Results
The inference method was performed on both experimental and in-silico simulated data. Below we discuss the performance of the inference by looking at indicative plots such as joint and marginal posteriors, trace plots or Bayesian credible intervals.
Experimental data
The experimental data consists of qPCR amplification curves in the form of arrays of fluorescence reads. Each amplification curve represents the observation data used to infer the initial quantity of a target analyte X0 (number of mtDNA molecules in a single cell). The qPCR experiments are performed in parallel, with the contents of each target analyte being placed in a separate well.

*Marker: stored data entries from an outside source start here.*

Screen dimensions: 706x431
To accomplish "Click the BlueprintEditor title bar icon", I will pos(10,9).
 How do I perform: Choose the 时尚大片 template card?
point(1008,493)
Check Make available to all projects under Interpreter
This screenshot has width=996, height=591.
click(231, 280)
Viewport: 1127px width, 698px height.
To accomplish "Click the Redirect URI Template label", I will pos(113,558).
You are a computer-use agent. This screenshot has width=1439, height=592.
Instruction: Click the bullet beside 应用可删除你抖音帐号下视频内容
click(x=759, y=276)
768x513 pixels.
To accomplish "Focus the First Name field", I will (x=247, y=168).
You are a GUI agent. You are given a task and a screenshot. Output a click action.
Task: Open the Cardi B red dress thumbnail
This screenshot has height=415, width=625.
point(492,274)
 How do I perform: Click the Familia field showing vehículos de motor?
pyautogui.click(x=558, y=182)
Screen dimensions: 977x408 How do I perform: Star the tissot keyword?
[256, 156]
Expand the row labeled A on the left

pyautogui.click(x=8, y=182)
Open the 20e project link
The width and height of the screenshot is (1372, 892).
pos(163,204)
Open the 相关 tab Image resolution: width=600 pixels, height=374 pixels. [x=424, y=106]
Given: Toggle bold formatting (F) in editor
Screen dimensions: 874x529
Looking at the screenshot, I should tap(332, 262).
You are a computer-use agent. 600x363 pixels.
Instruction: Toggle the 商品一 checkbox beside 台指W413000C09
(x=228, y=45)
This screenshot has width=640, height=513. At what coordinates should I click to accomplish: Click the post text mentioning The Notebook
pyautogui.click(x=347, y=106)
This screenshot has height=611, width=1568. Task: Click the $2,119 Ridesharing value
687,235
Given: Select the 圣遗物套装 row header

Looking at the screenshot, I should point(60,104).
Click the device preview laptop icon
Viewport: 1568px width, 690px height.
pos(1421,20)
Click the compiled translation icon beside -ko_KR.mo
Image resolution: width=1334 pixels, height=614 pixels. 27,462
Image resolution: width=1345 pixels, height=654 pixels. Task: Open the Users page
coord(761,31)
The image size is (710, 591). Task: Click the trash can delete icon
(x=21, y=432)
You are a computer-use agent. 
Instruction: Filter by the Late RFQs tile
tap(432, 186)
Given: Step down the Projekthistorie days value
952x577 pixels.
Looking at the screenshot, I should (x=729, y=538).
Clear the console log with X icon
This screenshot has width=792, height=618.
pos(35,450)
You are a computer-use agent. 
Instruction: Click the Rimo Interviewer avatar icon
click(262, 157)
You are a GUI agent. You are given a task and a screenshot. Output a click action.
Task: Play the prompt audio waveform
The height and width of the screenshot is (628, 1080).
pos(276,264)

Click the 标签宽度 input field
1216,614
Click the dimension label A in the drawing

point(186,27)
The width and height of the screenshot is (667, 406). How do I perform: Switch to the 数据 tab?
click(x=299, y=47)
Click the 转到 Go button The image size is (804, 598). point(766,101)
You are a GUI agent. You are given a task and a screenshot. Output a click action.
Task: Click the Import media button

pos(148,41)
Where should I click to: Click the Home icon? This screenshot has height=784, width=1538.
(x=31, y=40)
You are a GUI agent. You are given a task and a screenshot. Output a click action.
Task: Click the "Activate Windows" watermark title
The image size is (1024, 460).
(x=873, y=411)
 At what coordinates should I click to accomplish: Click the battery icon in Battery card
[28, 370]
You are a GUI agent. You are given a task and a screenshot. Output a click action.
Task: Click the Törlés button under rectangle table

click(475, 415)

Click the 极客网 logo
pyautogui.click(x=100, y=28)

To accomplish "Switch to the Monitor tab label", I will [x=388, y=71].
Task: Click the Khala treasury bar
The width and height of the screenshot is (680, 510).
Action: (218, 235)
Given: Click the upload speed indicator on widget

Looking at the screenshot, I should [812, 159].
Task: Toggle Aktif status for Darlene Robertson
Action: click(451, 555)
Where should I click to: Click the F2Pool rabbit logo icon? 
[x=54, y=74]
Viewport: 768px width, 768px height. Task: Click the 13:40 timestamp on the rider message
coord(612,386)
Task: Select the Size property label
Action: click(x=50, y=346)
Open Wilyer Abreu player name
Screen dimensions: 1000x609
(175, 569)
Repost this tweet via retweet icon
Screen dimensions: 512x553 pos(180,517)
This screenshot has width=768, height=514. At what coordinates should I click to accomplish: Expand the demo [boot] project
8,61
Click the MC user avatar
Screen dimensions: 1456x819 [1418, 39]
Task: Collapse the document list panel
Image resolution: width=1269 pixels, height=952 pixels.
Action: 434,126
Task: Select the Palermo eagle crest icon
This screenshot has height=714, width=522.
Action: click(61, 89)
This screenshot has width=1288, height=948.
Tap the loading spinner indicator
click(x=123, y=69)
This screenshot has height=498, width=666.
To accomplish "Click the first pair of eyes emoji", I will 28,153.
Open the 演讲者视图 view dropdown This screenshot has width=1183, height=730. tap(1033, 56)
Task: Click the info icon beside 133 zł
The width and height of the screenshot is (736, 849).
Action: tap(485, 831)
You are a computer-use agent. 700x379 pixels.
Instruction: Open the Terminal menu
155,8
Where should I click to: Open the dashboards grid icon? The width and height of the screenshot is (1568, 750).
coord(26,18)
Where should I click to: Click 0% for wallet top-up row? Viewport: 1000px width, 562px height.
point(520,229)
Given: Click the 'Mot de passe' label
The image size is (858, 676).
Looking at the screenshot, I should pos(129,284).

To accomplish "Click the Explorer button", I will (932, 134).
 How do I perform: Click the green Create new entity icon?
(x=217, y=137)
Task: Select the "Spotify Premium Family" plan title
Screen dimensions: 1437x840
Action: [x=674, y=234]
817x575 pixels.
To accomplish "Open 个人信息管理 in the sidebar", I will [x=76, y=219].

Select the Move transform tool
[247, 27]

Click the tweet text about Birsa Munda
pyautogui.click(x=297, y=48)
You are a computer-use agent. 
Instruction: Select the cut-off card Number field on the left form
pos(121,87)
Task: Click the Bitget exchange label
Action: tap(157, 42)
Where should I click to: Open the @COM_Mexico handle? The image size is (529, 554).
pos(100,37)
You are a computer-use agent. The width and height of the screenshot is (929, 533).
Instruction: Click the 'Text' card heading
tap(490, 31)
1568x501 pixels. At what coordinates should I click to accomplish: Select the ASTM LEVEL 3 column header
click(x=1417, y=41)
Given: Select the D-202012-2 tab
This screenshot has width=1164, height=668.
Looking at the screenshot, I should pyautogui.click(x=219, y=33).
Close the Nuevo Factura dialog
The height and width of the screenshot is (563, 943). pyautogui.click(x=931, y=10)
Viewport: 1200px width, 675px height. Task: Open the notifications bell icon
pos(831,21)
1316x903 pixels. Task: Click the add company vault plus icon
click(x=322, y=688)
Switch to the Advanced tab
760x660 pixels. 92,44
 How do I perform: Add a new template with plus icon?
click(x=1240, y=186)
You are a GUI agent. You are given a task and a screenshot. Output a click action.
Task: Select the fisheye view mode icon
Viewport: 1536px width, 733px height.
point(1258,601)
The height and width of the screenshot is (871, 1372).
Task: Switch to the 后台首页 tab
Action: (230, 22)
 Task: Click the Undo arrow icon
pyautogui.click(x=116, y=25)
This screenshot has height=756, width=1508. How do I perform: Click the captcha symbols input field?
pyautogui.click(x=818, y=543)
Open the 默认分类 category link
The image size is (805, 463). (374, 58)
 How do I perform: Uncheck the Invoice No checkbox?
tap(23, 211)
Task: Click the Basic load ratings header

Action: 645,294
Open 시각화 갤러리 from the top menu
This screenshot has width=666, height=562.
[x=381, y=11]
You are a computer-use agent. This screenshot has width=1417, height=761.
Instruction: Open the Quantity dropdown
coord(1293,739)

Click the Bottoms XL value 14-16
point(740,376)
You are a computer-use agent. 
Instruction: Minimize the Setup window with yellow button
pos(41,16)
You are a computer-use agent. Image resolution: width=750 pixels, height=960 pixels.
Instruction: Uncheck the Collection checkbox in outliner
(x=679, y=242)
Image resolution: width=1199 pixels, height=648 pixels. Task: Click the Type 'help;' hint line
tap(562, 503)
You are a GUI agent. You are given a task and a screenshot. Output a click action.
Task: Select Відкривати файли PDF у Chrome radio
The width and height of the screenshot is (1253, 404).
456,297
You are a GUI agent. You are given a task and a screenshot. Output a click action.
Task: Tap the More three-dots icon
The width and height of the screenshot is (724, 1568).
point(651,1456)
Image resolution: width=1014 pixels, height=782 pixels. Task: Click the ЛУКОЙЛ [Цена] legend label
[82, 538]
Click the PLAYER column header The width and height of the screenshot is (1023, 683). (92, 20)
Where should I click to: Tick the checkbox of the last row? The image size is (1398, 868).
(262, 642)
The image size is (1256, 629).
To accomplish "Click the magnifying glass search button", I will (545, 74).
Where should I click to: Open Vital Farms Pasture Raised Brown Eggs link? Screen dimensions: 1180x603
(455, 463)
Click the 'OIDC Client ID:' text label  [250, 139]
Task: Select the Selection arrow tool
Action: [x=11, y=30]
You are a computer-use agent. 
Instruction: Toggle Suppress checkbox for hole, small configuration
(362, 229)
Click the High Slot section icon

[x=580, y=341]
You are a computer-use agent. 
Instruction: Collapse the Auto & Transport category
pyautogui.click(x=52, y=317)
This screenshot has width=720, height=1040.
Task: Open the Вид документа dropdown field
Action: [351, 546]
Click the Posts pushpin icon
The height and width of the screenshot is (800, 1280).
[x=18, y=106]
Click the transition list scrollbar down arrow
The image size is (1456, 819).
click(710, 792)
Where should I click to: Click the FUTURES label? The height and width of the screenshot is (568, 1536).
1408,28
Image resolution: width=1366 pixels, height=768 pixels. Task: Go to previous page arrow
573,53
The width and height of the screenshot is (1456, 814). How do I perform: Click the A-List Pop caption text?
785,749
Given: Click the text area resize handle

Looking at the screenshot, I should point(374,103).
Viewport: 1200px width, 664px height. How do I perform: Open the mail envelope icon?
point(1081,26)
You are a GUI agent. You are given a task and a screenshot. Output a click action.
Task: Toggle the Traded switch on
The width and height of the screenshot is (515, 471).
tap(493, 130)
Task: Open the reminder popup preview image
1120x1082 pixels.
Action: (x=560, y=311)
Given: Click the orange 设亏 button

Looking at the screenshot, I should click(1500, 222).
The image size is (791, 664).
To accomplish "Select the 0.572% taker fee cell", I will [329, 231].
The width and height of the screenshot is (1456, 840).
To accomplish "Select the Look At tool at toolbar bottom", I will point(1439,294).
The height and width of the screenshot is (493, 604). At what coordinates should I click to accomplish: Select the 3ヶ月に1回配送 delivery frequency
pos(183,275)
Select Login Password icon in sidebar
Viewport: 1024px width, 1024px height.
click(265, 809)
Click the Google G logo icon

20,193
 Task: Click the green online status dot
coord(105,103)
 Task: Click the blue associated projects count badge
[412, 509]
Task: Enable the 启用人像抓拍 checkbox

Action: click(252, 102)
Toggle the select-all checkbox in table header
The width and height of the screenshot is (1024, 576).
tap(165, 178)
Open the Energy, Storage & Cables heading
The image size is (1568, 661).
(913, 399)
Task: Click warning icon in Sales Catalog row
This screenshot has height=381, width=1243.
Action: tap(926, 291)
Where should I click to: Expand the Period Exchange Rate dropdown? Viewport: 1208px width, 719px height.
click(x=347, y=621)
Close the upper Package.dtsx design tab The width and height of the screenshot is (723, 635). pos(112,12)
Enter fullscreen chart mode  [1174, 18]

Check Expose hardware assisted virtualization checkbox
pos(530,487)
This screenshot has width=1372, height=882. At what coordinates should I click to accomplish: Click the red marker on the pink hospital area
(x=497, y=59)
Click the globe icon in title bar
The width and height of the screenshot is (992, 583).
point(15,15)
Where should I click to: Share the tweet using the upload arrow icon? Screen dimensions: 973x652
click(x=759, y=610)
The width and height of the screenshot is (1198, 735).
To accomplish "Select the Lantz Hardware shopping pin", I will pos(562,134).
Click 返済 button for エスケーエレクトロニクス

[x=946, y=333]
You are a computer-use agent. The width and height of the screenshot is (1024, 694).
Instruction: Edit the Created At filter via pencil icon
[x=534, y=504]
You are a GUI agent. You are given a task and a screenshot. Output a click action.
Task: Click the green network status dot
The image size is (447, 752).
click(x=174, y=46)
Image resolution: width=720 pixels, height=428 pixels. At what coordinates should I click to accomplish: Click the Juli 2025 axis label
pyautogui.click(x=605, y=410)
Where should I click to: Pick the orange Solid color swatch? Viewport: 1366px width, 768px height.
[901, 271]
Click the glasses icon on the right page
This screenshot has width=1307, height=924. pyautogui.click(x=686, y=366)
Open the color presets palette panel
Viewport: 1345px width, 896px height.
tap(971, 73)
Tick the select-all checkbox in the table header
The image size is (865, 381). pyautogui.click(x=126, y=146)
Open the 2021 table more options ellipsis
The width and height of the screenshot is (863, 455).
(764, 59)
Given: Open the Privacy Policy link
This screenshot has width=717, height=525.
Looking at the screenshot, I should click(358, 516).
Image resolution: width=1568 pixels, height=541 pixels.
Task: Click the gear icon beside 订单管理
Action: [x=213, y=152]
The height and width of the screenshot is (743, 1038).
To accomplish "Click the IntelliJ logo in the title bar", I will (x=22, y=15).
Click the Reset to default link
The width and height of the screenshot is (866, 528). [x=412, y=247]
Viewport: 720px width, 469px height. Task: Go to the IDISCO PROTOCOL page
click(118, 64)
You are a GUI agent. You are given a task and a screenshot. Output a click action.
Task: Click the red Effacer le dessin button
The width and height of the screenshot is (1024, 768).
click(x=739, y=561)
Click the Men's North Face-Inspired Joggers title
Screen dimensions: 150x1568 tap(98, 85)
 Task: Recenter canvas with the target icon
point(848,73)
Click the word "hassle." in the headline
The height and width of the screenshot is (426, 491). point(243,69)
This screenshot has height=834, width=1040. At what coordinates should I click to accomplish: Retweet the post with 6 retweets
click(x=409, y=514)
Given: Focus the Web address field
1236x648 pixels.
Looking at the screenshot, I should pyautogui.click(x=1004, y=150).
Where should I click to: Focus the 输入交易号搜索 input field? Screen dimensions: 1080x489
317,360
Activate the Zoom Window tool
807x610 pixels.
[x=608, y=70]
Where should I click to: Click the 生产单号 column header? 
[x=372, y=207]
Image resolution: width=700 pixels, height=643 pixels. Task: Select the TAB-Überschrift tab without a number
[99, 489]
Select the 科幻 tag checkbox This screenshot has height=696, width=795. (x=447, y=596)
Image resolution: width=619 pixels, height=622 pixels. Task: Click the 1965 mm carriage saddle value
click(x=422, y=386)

Each amplification curve from experimental data has a corresponding X0 estimate obtained using the standard curve method. This value is used as an additional indicator for whether the inferred posterior distribution for X0 is centered around to the true value of the parameter. However, this value obtained from the standard curve method is simply an estimate, and should not be treated as the true X0.
In-silico simulation data
We perform in-silico simulations to obtain an amplification curve given a parametrisation θ = [X0, r, σ], a known fluorescence coefficient α (which is not inferred) and a number of qPCR cycles n. The simulated process starts with X=X0 molecules, and is updated by sampling from a Binomial distribution with probability r. The fluorescence reads F1:n are generated by adding noise sampled from a Gaussian distribution with variance σ (see Model).
The advantage of the in-silico data is that it allows us to compare the means and posterior distributions of all parameters X0, r, σ with the true values using simulated data F1:n.